Saturday, October 24, 2009

video of casino debate: "Issue 3 enshrines a monopoly in the Ohio constitution"

The decision on Issue 3 is less about a thumbs up/thumbs down vote on gambling in Ohio alone, but instead is more about shortchanging the people of Ohio through large cash shifts to two private companies.

Still not decided?

Well, the City Club up in Cleveland has posted this week's Issue 3 debate online between Youngstown Mayor Jay Williams and Quicken Loans' Dan Gilbert on YouTube. After some introductions, the debate begins at the 4:30 mark...



Part 2 here. (10 minutes)
Part 3 here. (10 minutes - questions from IdeaStream)
Part 4 here. (10 minutes - on amending the constitution)
Part 5 here. (10 minutes - on equitable tax rates)
Part 6 here. (10 minutes - final statements)

- - -

Issue 3 as written selects four specific parcels on Ohio to build these casinos, and exclusively embeds those four locations in the state constitution.

The parcel in Columbus is located right in their Arena District, a super-rich area to begin with. Millions and millions of dollars will be flowing from the rest of Ohio into already super-rich Columbus. More of Dayton's wealth into Columbus, more of Southeast Ohio's wealth into Columbus, more of Central Ohio's wealth into Columbus.

watch the videos yourself, and remember to fill out your absentee ballots or vote early if you are able to do so.

3 comments:

'Techie' Jim said...

This debate was pretty sickening to listen to. Let me comment on some of the major points by Gilbert:

Gilbert: "Our proposal... will create four world-class, large buildings in four of the biggest cities or the four biggest cities in all of Ohio. Not in some rural area.

First of all, that seamed like the most sarcastic, elitist statement ever made considering he was debating with and sitting next to Jay Williams, Mayor of Youngstown, Ohio (A small/medium-sized city in NE Ohio).

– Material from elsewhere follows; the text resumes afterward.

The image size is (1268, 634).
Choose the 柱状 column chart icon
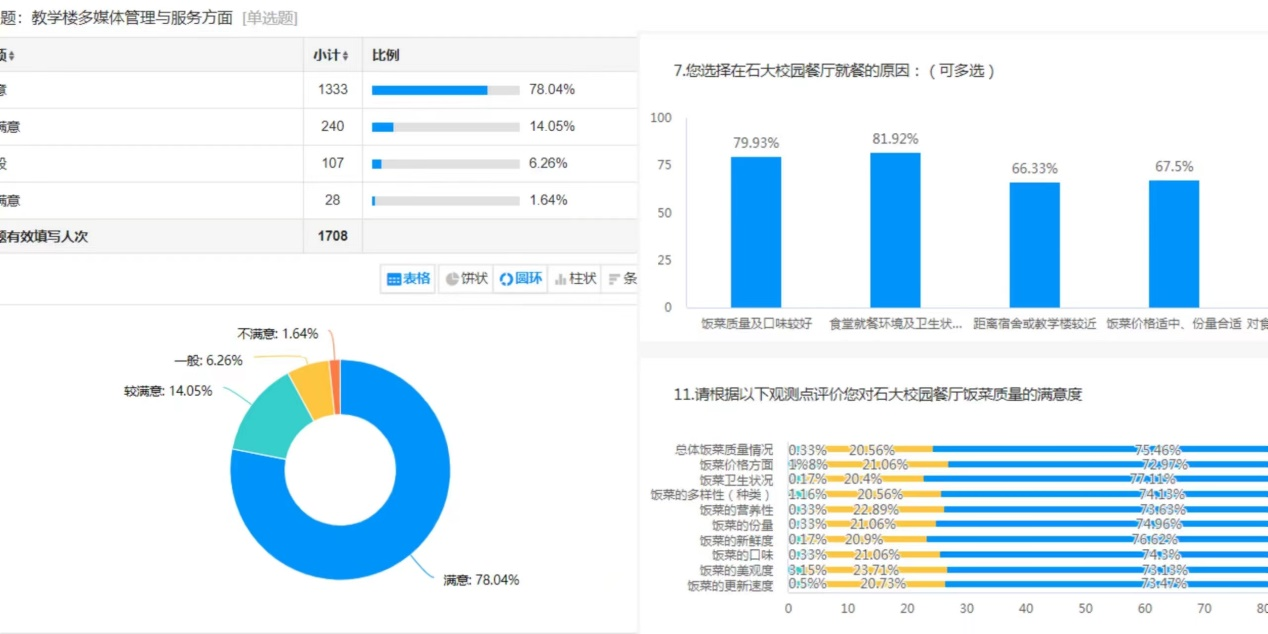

It seemed like he was almost being a smart-ass in claiming that we should not build a major job provider or tax revenue provider to a city that needs it more than any of the others proposed.
Secondly, build a casino in EVERY major city? So you want your own casinos to compete against one another?!? What sense is that. Putting one casino in Youngstown (centered between Columbus, Cleveland, and Pittsburgh) would bring in revenue from people coming from Cleveland, Columbus, Youngstown, Akron/Dayton, and PA cities like Pittsburgh and New Castle without competing with your own operations. Then put one more either in Cincinnati, Toledo, or another smaller area in-between them (like Lima) to bring in revenue from those areas and neighboring states to the north and west. I think I understand now when Mr. Gilbert said in the beginning of his debate that he hadn't been in a debate since the.. what was it? 3rd Grade? This guy's a moron.

Gilbert: "If we're gonna get involved with anything like a casino gaming operation it's gonna be in the down-towns, urban cores so it can revitalize those urban cores.."

Revitalize? Your building them in the largest, richest parts of Ohio. What are you revitalizing? Your just packing more money into already over-rich and over-funded areas.

Gilbert: "... here it's the proposal's stupid; I'm not calling you guys stupid. ... Basically, what you have here is a proposal that's written by the feedback we received from Ohioans."

That just says it all. But to be fair here, the proposal(s) he was referring to in the beginning of that quote were past proposals for casinos to be built in Ohio (that were rejected by Ohioans in past elections).

Gilbert: "... they wanted all the tax money to be local, just like this proposal does. This proposal keeps the tax money local for local schools, local counties."

Of course, the vast majority of the tax money goes to the counties and cities that least need it.

Mr. Gilbert goes on to say that there were only 15 days until election and complained that he did not know how long it would be before another casino proposal would come along. He not only did this once, but multiple times across his debate. So he wanted to push people into a quick, rash decision? Really?

Gilbert: "... not to mention organic growth, convention-center business and everything else. Another question you have to ask yourself is: Is Youngstown more likely or less likely to get a casino in the future, assuming that these four casinos do well..."

To answer your question, Mr. Gilbert, NO. Because the main points you made earlier on was that the casinos attract business meetings, restaurants, and convention goers. So if you already have massive casinos in Cleveland and Columbus, how much business would a (most-likely smaller) casino in Youngstown do against the casinos already in the larger cities? Not well at all, it would just be another reason to pass up Ohio.

I also agree with Mayor Williams that a commercial interest should not be stapled into our state constitution. As much as I agree with the separation of church and state I also strongly believe that there should be a separation of commerce and government. You want a casino? Give us a deal we can't refuse and keep your greasy, greedy hands off our constitution!

I am voting NO on Issue 3

P.S. - Sorry for the long comment! :)

Defend Youngstown said...

Defend Youngstown. Vote No on Issue 3

Anonymous said...

Cuyahoga County is pretty poor. Why would this be bad for Cleveland?